What you are asked to do — Down to the last line, set the entries down again exactly.

Data extract —
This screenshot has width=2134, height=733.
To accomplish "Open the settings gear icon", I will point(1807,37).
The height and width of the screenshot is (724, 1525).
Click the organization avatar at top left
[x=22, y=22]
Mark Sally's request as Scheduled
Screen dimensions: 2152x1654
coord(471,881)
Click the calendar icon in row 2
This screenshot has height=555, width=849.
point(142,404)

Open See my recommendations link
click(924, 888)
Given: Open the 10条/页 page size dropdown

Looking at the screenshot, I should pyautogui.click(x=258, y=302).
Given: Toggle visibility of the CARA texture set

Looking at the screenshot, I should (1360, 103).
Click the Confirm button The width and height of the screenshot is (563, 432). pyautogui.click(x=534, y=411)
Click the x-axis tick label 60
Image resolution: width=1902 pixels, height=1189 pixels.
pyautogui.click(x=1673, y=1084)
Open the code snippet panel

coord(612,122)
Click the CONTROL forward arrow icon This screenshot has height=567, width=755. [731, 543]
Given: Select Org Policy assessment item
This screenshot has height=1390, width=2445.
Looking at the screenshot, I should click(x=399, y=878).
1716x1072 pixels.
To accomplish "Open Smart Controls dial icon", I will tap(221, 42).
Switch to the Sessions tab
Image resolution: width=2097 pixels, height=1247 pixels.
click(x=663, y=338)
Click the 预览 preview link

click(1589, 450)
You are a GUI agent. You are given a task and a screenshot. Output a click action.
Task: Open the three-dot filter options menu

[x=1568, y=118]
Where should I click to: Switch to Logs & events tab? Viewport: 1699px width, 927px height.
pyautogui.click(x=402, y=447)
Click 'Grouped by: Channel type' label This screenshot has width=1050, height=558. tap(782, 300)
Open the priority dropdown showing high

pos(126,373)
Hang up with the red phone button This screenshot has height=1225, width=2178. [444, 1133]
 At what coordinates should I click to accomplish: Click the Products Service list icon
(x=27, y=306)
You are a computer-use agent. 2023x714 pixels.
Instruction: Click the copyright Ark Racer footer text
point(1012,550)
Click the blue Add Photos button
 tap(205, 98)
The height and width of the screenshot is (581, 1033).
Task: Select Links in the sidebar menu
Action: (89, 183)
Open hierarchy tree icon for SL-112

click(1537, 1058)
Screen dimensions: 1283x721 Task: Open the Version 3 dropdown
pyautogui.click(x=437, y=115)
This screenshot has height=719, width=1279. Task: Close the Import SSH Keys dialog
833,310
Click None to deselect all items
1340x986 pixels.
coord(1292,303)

Response —
This screenshot has width=2134, height=733.
To accomplish "Open the settings gear icon", I will point(1807,37).
The height and width of the screenshot is (724, 1525).
Click the organization avatar at top left
[x=22, y=22]
Mark Sally's request as Scheduled
Screen dimensions: 2152x1654
coord(471,881)
Click the calendar icon in row 2
This screenshot has height=555, width=849.
point(142,404)

Open See my recommendations link
click(924, 888)
Given: Open the 10条/页 page size dropdown

Looking at the screenshot, I should pyautogui.click(x=258, y=302).
Given: Toggle visibility of the CARA texture set

Looking at the screenshot, I should (1360, 103).
Click the Confirm button The width and height of the screenshot is (563, 432). pyautogui.click(x=534, y=411)
Click the x-axis tick label 60
Image resolution: width=1902 pixels, height=1189 pixels.
pyautogui.click(x=1673, y=1084)
Open the code snippet panel

coord(612,122)
Click the CONTROL forward arrow icon This screenshot has height=567, width=755. [731, 543]
Given: Select Org Policy assessment item
This screenshot has height=1390, width=2445.
Looking at the screenshot, I should click(x=399, y=878).
1716x1072 pixels.
To accomplish "Open Smart Controls dial icon", I will tap(221, 42).
Switch to the Sessions tab
Image resolution: width=2097 pixels, height=1247 pixels.
click(x=663, y=338)
Click the 预览 preview link

click(1589, 450)
You are a GUI agent. You are given a task and a screenshot. Output a click action.
Task: Open the three-dot filter options menu

[x=1568, y=118]
Where should I click to: Switch to Logs & events tab? Viewport: 1699px width, 927px height.
pyautogui.click(x=402, y=447)
Click 'Grouped by: Channel type' label This screenshot has width=1050, height=558. tap(782, 300)
Open the priority dropdown showing high

pos(126,373)
Hang up with the red phone button This screenshot has height=1225, width=2178. [444, 1133]
 At what coordinates should I click to accomplish: Click the Products Service list icon
(x=27, y=306)
You are a computer-use agent. 2023x714 pixels.
Instruction: Click the copyright Ark Racer footer text
point(1012,550)
Click the blue Add Photos button
 tap(205, 98)
The height and width of the screenshot is (581, 1033).
Task: Select Links in the sidebar menu
Action: (89, 183)
Open hierarchy tree icon for SL-112

click(1537, 1058)
Screen dimensions: 1283x721 Task: Open the Version 3 dropdown
pyautogui.click(x=437, y=115)
This screenshot has height=719, width=1279. Task: Close the Import SSH Keys dialog
833,310
Click None to deselect all items
1340x986 pixels.
coord(1292,303)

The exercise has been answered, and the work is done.